Instruction A:
According to the tree-sign passage, where was the house that was sold?
Instruction B:
Translate this sentence from the tree-sign passage into Spanish: "Every line was a call to see one’s way to preserve the life of this tree."

Source text:
▶

WOULD YOU CUT DOWN THIS TREE IF YOU SAW THIS WEATHERPROOFED SIGN ON IT ENCIRCLED BY A CHAIN MY FATHER WRAPPED AROUND ITS TRUNK?

 

What law or words could protect a tree? How could words make us see a living being in such a way as not to slay it? As being worth more than a flat lawn or tree-less view? What words could ground a law to hold such tree in reverence? These words did not serve. But my father and I threw every rationale in the Book into this poem, beginning with the way that since Biblical times and through romantic poets like Wordsworth and botanists like John Muir we have called us to gaze with reverence and awe . . . this was our bald-faced strategy to save this tree when I sold our house in Vermont, and left it in the hands of fellow human beings. Every line was a call to see one’s way to preserve the life of this tree. What did we leave out?

 

Behold!

◀

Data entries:

▶

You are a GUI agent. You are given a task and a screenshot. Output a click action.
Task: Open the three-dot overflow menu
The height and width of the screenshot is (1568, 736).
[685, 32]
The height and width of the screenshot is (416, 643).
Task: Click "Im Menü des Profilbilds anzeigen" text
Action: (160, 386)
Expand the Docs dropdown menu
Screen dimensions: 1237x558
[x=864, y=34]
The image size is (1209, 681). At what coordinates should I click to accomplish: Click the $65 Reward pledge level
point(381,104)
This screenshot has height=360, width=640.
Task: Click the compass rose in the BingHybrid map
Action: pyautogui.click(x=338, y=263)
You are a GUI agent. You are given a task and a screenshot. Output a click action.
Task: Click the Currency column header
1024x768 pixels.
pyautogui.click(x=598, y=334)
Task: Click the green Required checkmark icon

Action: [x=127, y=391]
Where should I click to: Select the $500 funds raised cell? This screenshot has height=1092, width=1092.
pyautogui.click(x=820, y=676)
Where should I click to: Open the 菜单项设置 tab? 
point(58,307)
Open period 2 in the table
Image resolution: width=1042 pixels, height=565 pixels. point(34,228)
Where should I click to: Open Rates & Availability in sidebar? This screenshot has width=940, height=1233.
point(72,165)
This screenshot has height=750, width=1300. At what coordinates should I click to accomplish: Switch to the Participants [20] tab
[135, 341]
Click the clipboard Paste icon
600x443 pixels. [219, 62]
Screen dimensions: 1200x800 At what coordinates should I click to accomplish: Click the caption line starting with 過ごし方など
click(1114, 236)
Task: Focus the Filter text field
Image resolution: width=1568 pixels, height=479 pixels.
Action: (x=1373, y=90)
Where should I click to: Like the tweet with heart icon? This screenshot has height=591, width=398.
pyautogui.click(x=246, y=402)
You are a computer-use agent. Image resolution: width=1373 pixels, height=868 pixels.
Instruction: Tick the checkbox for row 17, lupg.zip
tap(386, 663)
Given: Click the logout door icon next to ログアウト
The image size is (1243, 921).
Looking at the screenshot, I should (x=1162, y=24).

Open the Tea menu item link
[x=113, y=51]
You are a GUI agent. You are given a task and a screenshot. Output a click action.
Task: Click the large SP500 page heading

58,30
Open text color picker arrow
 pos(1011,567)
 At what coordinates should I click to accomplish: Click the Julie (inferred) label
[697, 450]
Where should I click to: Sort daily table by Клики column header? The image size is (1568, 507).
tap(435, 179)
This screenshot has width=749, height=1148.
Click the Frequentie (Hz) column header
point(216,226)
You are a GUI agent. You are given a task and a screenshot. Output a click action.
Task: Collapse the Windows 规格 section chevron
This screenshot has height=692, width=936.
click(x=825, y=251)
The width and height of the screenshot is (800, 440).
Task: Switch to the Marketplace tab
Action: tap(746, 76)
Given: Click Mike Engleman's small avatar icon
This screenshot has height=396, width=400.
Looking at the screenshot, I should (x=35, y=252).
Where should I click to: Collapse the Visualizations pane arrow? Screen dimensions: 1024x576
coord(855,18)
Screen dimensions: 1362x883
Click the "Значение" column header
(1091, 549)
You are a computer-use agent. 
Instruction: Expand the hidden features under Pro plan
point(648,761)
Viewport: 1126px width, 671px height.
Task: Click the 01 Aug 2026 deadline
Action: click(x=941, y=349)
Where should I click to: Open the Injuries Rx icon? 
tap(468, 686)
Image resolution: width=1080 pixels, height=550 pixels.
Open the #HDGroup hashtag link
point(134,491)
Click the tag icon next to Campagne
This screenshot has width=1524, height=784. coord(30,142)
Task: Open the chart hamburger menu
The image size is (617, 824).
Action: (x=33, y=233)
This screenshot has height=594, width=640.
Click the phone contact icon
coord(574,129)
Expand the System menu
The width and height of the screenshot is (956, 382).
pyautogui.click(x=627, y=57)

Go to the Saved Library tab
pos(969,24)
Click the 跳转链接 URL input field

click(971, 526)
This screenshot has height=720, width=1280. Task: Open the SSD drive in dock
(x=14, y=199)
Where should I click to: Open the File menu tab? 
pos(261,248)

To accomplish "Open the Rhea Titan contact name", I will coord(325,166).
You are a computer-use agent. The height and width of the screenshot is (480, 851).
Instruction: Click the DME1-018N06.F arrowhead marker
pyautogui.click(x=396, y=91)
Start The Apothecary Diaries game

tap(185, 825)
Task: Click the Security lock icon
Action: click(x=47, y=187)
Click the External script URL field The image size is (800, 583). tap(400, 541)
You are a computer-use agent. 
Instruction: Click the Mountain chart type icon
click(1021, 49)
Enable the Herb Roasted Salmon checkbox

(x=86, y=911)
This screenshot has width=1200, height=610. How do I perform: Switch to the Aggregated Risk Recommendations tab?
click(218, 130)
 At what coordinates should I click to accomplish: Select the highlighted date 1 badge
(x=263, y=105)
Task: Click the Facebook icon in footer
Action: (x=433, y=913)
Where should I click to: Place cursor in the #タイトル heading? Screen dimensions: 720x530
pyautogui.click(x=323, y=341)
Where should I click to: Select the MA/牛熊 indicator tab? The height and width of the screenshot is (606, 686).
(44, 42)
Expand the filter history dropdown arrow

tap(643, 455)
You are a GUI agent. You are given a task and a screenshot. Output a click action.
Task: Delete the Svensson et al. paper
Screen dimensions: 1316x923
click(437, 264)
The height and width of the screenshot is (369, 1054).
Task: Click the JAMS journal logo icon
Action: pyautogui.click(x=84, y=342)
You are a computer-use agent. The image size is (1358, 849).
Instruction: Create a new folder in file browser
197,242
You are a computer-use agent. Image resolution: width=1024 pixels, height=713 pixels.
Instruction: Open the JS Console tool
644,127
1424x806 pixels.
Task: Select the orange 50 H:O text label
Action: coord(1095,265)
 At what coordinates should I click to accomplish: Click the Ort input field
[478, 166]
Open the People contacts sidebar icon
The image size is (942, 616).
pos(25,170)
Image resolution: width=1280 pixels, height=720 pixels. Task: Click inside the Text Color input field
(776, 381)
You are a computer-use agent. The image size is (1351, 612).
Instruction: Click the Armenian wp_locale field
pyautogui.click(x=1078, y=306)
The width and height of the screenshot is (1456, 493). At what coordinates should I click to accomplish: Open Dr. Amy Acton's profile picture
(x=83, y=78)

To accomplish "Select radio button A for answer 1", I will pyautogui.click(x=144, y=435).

◀

Expected answer A:
Vermont

Expected answer B:
Cada verso era un llamado a encontrar la manera de preservar la vida de este árbol.